If there is one thing multi-instrumentalist Razmig Tekeyan refuses to recognize, it’s limits, but then the name of the band he’s been leading for 21 years now should suggest the perpetual pursuit of answers and other unknown pleasures. That’s why neither the collective’s downsizing to the core member on the last two records, nor a mere six months which passed since the later of those saw the light of day prevented this Uppsala artist from delivering an 18-song-strong album to explore the quiet battle between the cerebral and the emotional layers of one’s existence. And that’s why, while “Heart’s Racing” may seem serene on the surface, there’s a storm brewing here.

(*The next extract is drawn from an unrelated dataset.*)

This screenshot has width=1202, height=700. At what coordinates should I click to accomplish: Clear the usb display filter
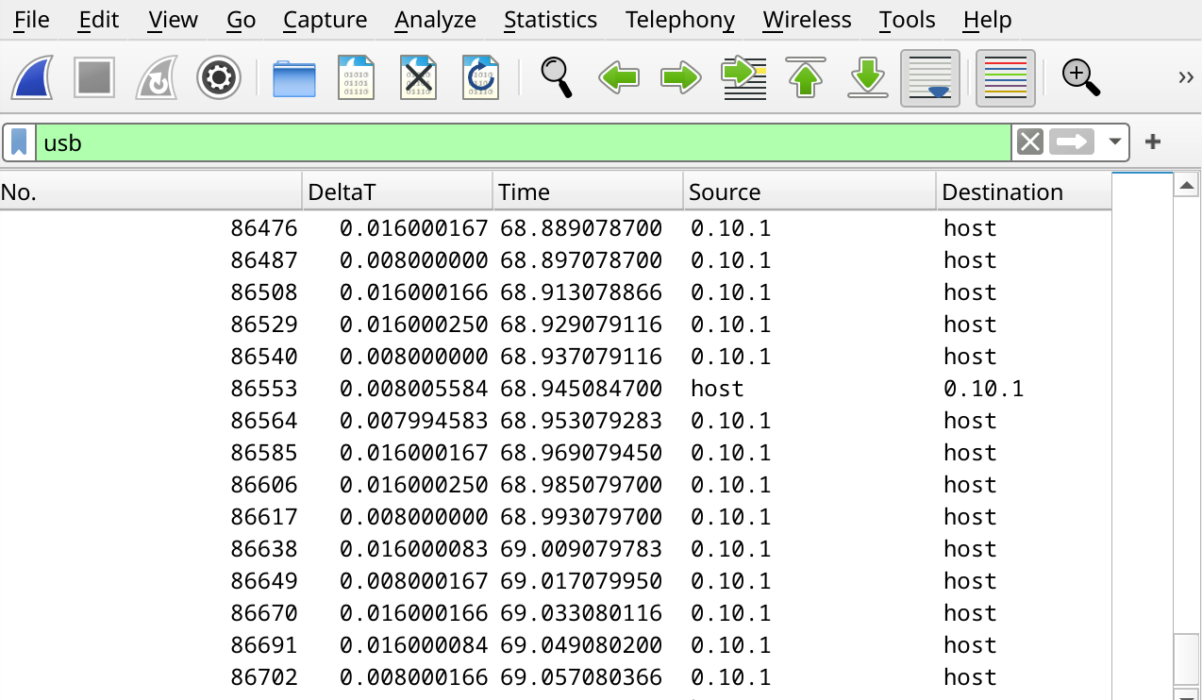(1030, 142)
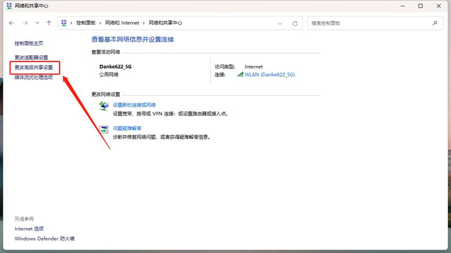The width and height of the screenshot is (451, 253).
Task: Click the magnifier icon in the search box
Action: coord(435,23)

Locating his hazy muse between shoegazing rock and electropop, Tekeyan has created a sort of the underworld with “Lost” – its most romantic number – a possible key to the secrets the acoustic strum and intimate vocals of opener “Saturday Night” hint at before the track’s dark optimism is brightened by effervescent synthesizers, and the disco rhythms of “Under The Radar” signal a shift in the mood as subdued, if rather sharp, riffs probe the prominent bass line. With urban urgency firmly set in between funky licks, “Don’t Let Yourself Down” will offer a heavier, yet translucent, experience, only for “Winter” to dissolve the tension in a delicate, Yuletide-tinctured ballad and sprinkle the cut with a simple groove and spice the flow with a solemn piano. But whereas glossy guitars and baroque organ in “Tracker Of Kicks” feel quite glacial, the cold calmness of “Ghosts” is suitably spectral – yet humanly triumphant, too – and “Haunted By A Feeling Of Invisibility” contrasts the rest of tunes once the song’s sparse vibe is wrapped in strings.

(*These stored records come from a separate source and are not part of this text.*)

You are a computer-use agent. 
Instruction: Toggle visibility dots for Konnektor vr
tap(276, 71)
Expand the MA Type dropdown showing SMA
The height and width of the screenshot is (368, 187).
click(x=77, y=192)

Of course, with so many pieces of a similar stripe, the record’s impact could have been stronger if it was shorter, but there’s something entrancing about the scintillating “Vacant” and exciting about “Replacement” whose gallop is softened thanks to Razmig’s tender tone, even though both songs are unnecessarily long as well. Still, the chamber-like “Tell Me I’m Not Alone” delivers a reassuring, hopeful finale – and indeed, the Swedish artist’s not alone anymore, as THE SEARCH became a real collective again, soon after the album was done and dusted. Can there be a better reason for one’s heart to race?